No, H3 Hasn't Just Completed Two Launches — The Count Is Already at Three
“H3 has completed two launches total”
The argument in brief
The claim that Japan's H3 rocket has completed exactly two launches is outdated. As of July 2024, H3 has made three launch attempts — a failed first flight in March 2023, a successful second in February 2024, and a third successful mission in July 2024. JAXA's own records and multiple news outlets confirm the third launch carried the ALOS-4 satellite into orbit.
Data: JAXA H3 Launch Records
Why it spread
H3's first two flights were dramatic — one ended in destruction, the other was a hard-won comeback. That narrative arc made 'two launches' a memorable story peg.
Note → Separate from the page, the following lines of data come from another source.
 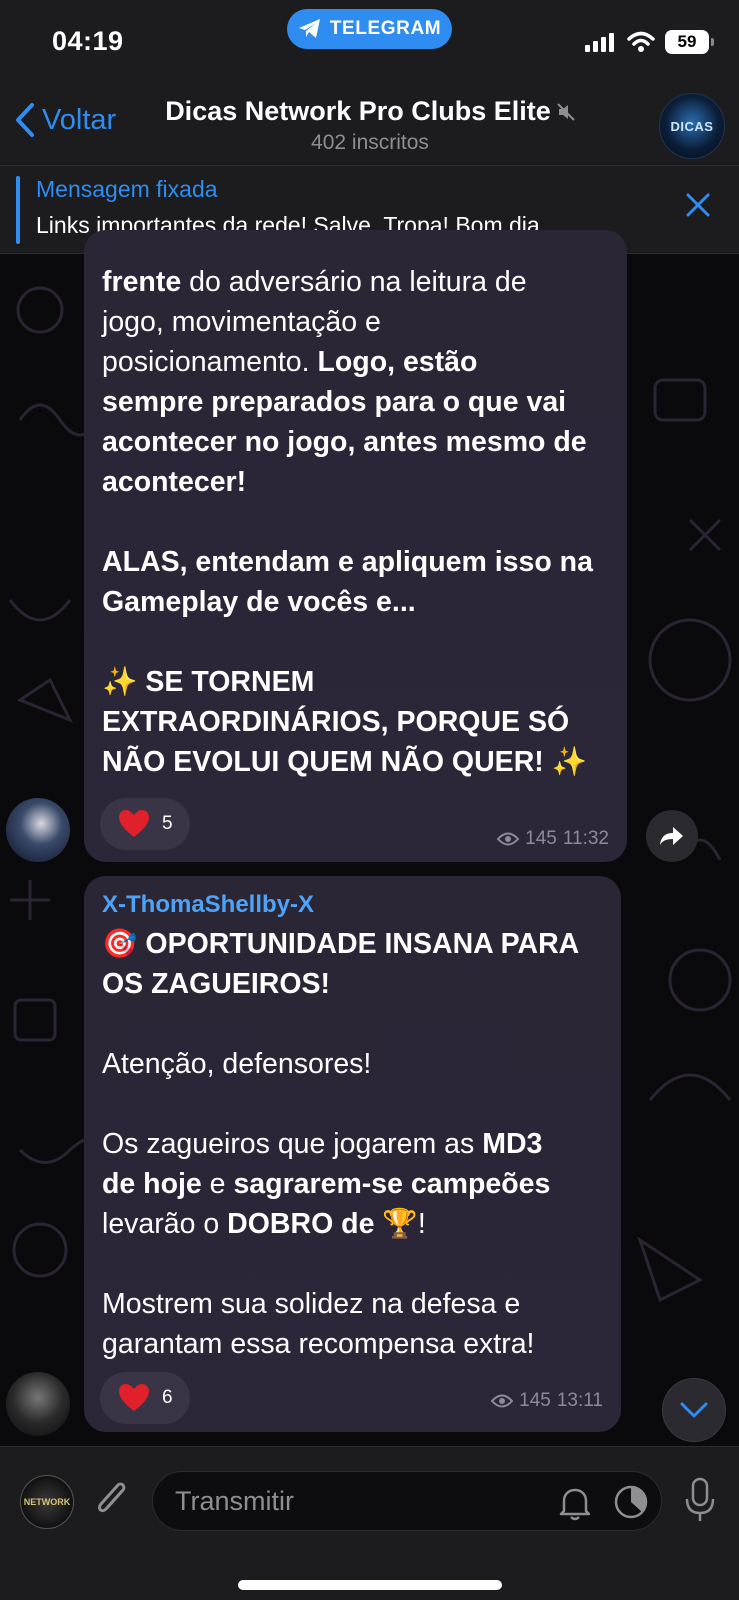 I want to click on send-as-avatar-text: NETWORK, so click(x=47, y=1502).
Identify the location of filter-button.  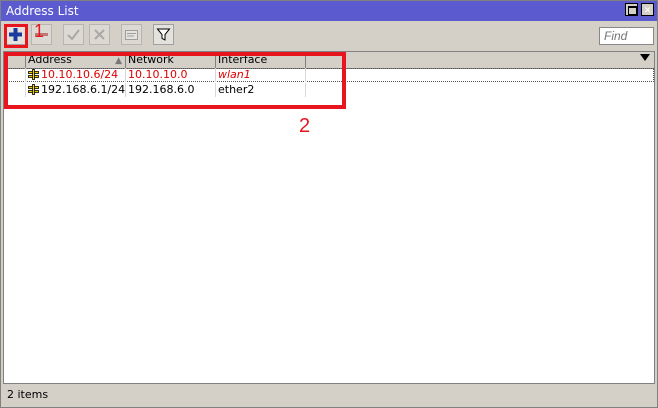
(164, 34).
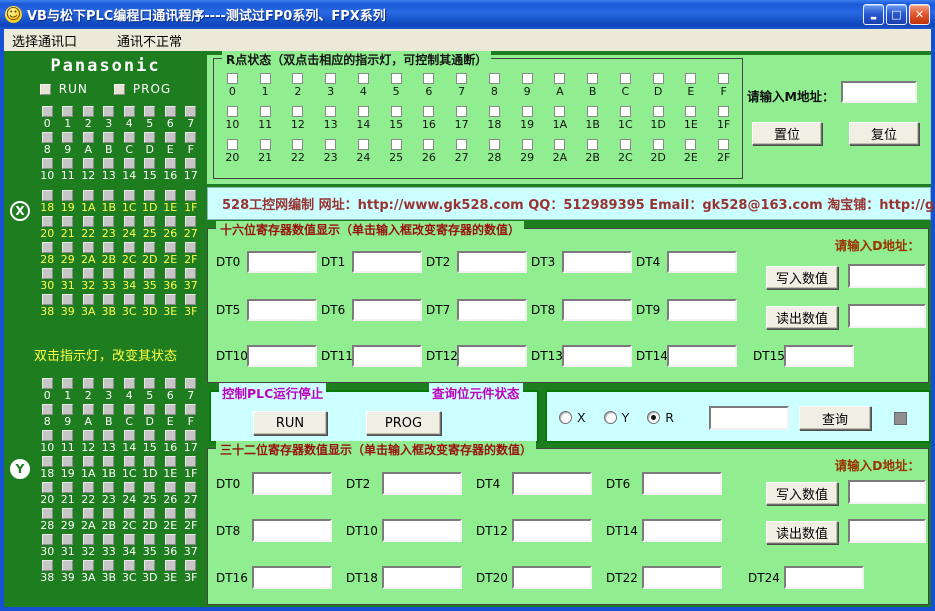 The height and width of the screenshot is (611, 935). I want to click on set-button: 置位, so click(787, 134).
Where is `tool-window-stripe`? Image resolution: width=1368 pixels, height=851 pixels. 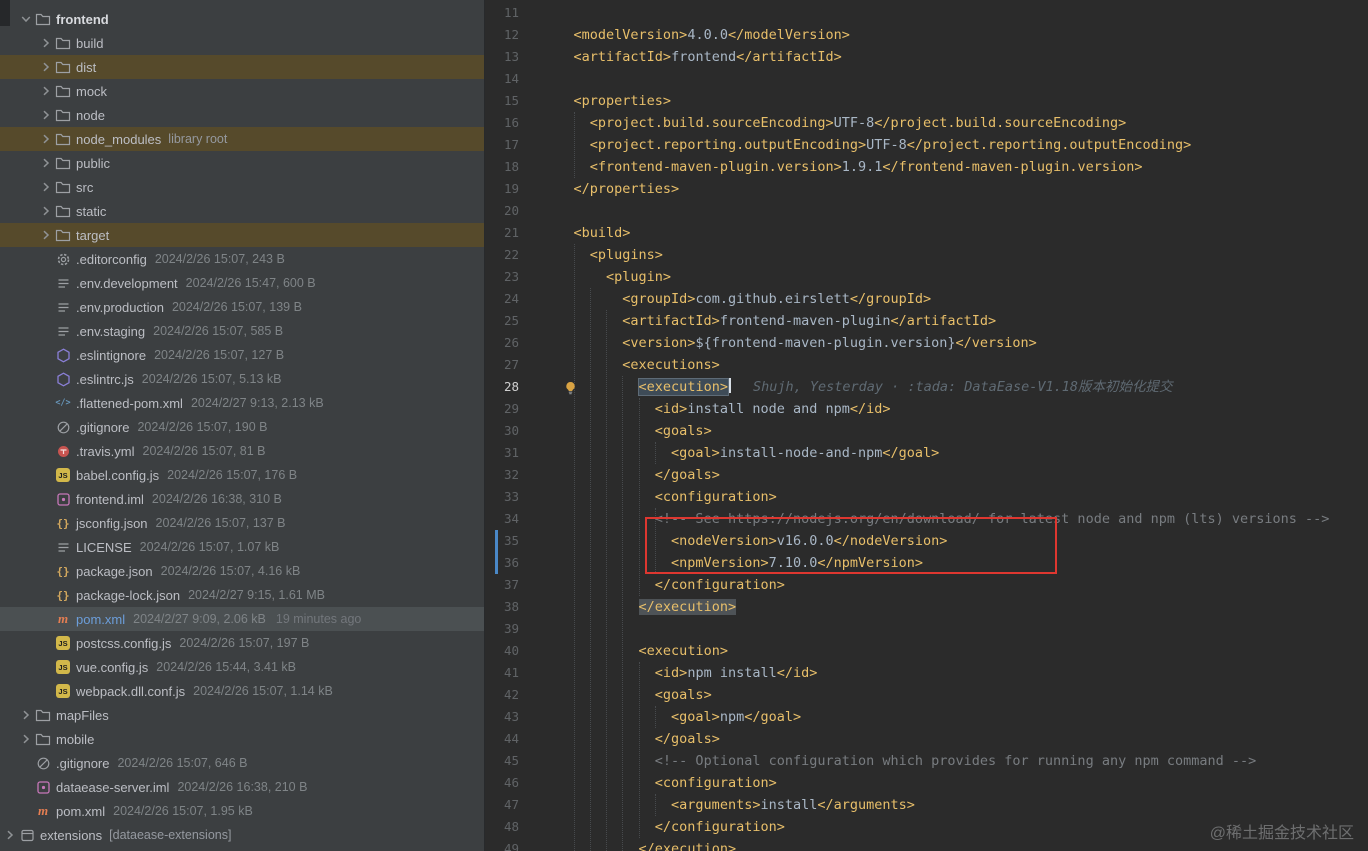 tool-window-stripe is located at coordinates (5, 13).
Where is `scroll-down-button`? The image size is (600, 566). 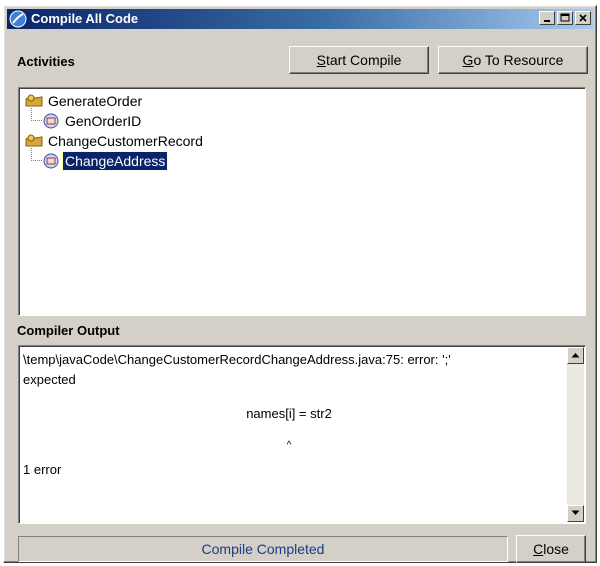 scroll-down-button is located at coordinates (576, 514).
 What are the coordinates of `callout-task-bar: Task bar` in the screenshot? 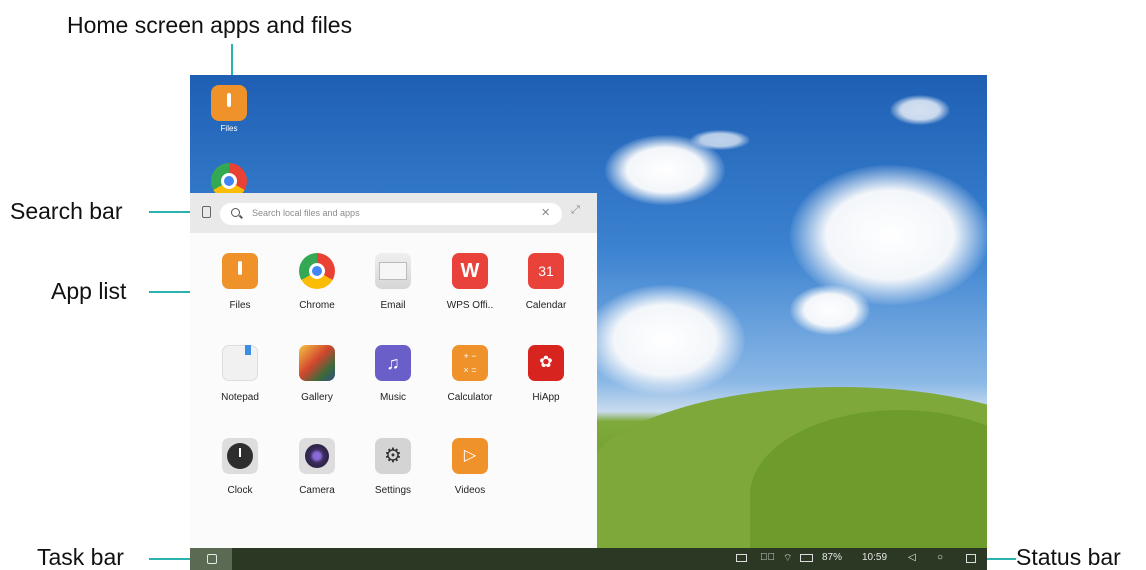 It's located at (80, 557).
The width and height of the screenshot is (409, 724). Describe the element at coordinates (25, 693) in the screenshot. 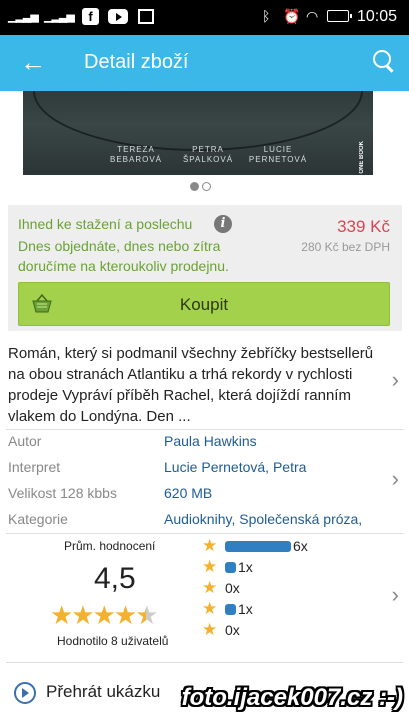

I see `play-icon` at that location.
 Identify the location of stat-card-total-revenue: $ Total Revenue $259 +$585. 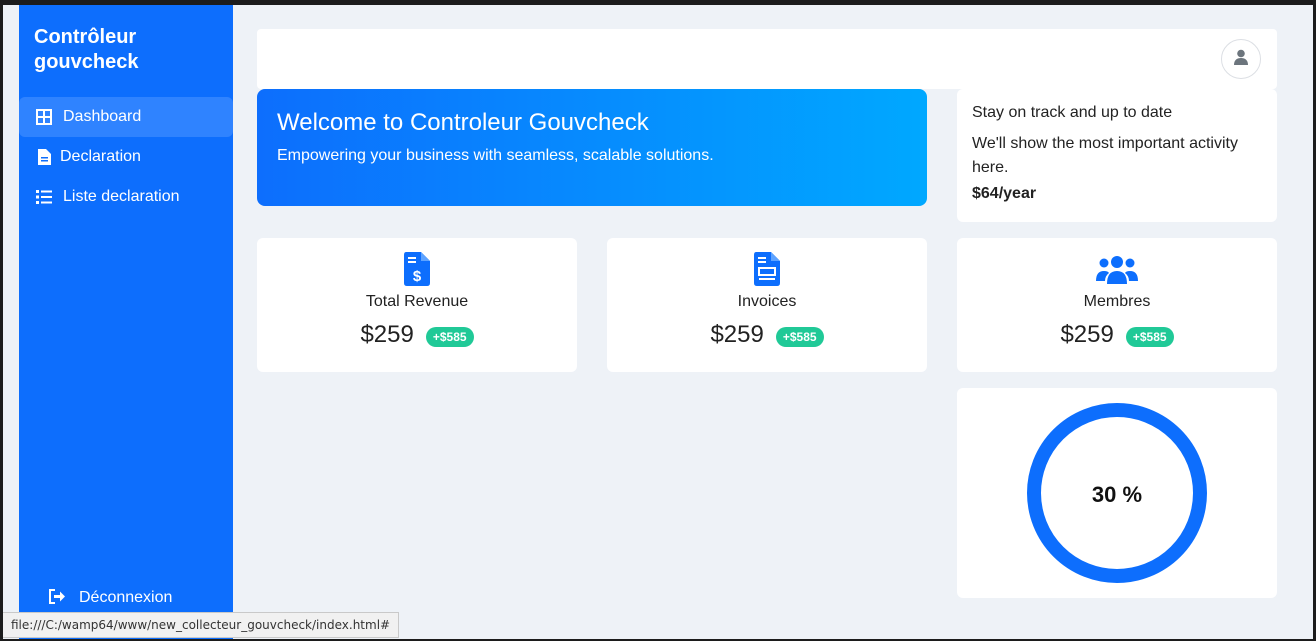
(417, 305).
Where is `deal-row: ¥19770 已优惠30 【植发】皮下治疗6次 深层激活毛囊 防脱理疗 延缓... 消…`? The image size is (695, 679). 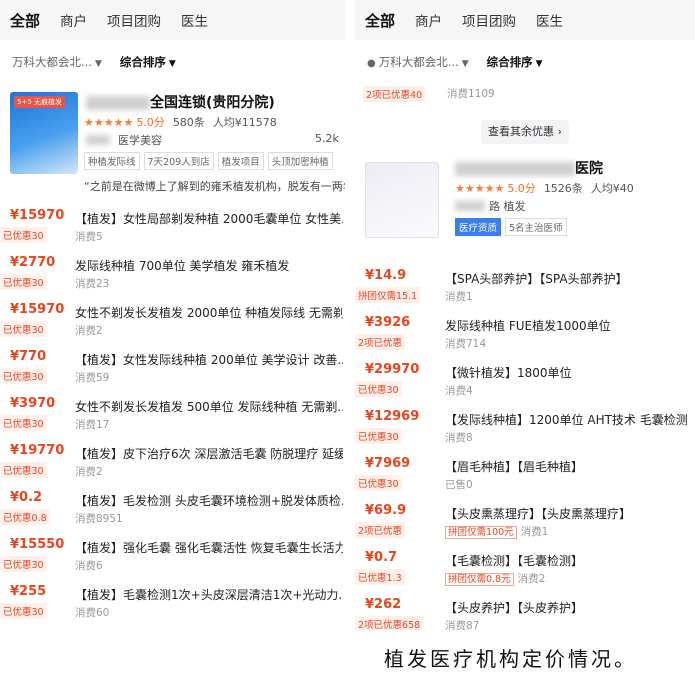 deal-row: ¥19770 已优惠30 【植发】皮下治疗6次 深层激活毛囊 防脱理疗 延缓... 消… is located at coordinates (172, 462).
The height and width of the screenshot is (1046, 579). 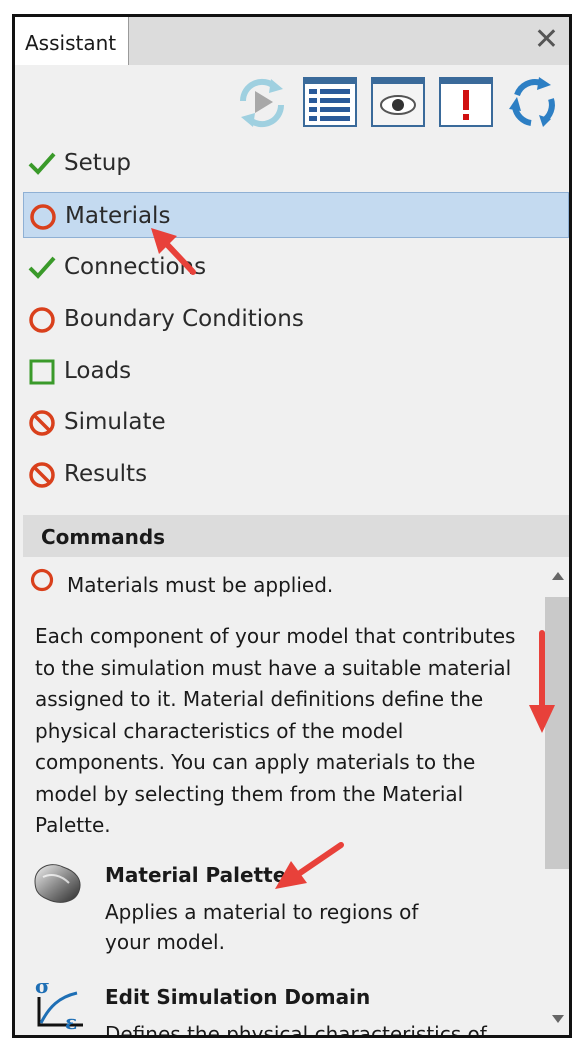 I want to click on list-view-icon, so click(x=330, y=102).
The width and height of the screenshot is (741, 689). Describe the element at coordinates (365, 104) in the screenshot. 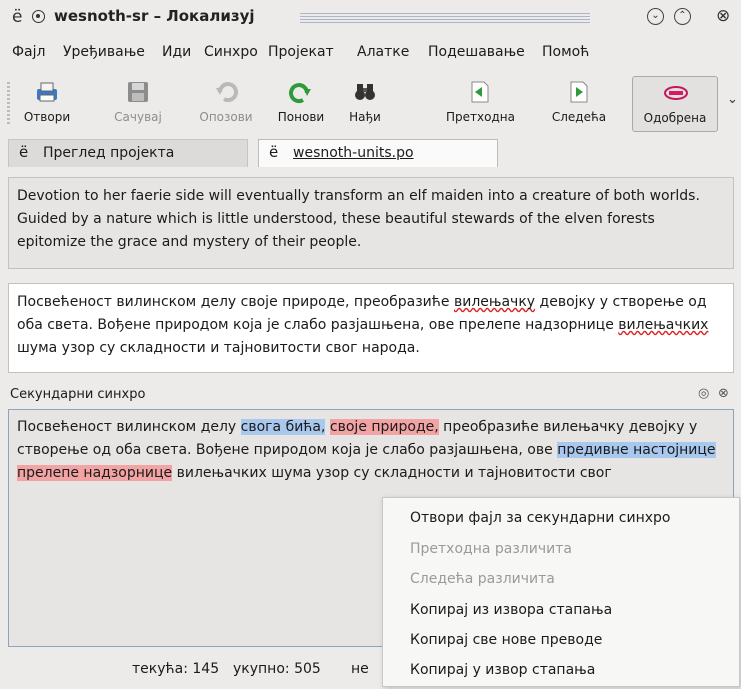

The third flight, a routine success, got far less attention, so the earlier figure kept circulating unchallenged. Space enthusiasts and casual followers alike tend to remember the milestone moments, not the quieter missions that follow.
The claim that Japan's H3 rocket has completed two launches total is incorrect as of mid-2024. While it may have been accurate for a brief window between February and July 2024, the rocket's third mission has since taken place, making the two-launch figure stale at best and misleading at worst.
Here is what the record actually shows. H3's first flight took place in March 2023 and ended in failure — the second stage failed to ignite and the rocket was deliberately destroyed. That painful setback drew heavy media attention and put Japan's next-generation launch program under a spotlight. JAXA's official H3 project page documents this as Test Flight No. 1.
The program recovered with Test Flight No. 2 on February 17, 2024, which successfully reached orbit. That milestone was widely celebrated and heavily covered, and it is likely where the 'two launches' figure got locked in people's minds. But the story did not stop there. On July 1, 2024, H3 flew again — its third mission — carrying the ALOS-4 Earth observation satellite, as reported by both NHK World and Space.com.
To be fair to the claim, there is a narrow sense in which 'two launches' could have been technically accurate: if someone counted only the two 2024 flights, or only the successful ones, the number two appears. But by any standard count of all H3 launch attempts, the total stands at three.
This kind of error spreads because space launches get intense coverage at the moment they happen, then fade from public memory fast. The H3's troubled early history made its first two flights especially memorable, cementing 'two' as a round, easy number to repeat. When a third launch happens quietly and successfully, it rarely generates the same buzz — and the outdated figure keeps circulating. If you see launch counts cited without a date attached, treat them as a starting point, not a final answer.
Sources
- JAXA H3 Launch Vehicle Official Page
JAXA's H3 rocket had its first successful orbital launch (Test Flight No. 2) on February 17, 2024, after the inaugural Test Flight No. 1 failed in March 2023. A third launch (H3 Flight No. 3) carrying the ALOS-4 satellite was conducted on July 1, 2024.
- NHK World - H3 Rocket Launch Coverage
NHK reported on the H3 rocket's third launch in July 2024, indicating that by mid-2024 the H3 had conducted at least three launch attempts, not two.
- Space.com - H3 Rocket Launch History
Coverage of H3 launches documents the failed first attempt (March 2023), the successful second flight (February 2024), and a third mission (July 2024), suggesting the claim of only two total launches may be outdated or incorrect depending on the date of the claim.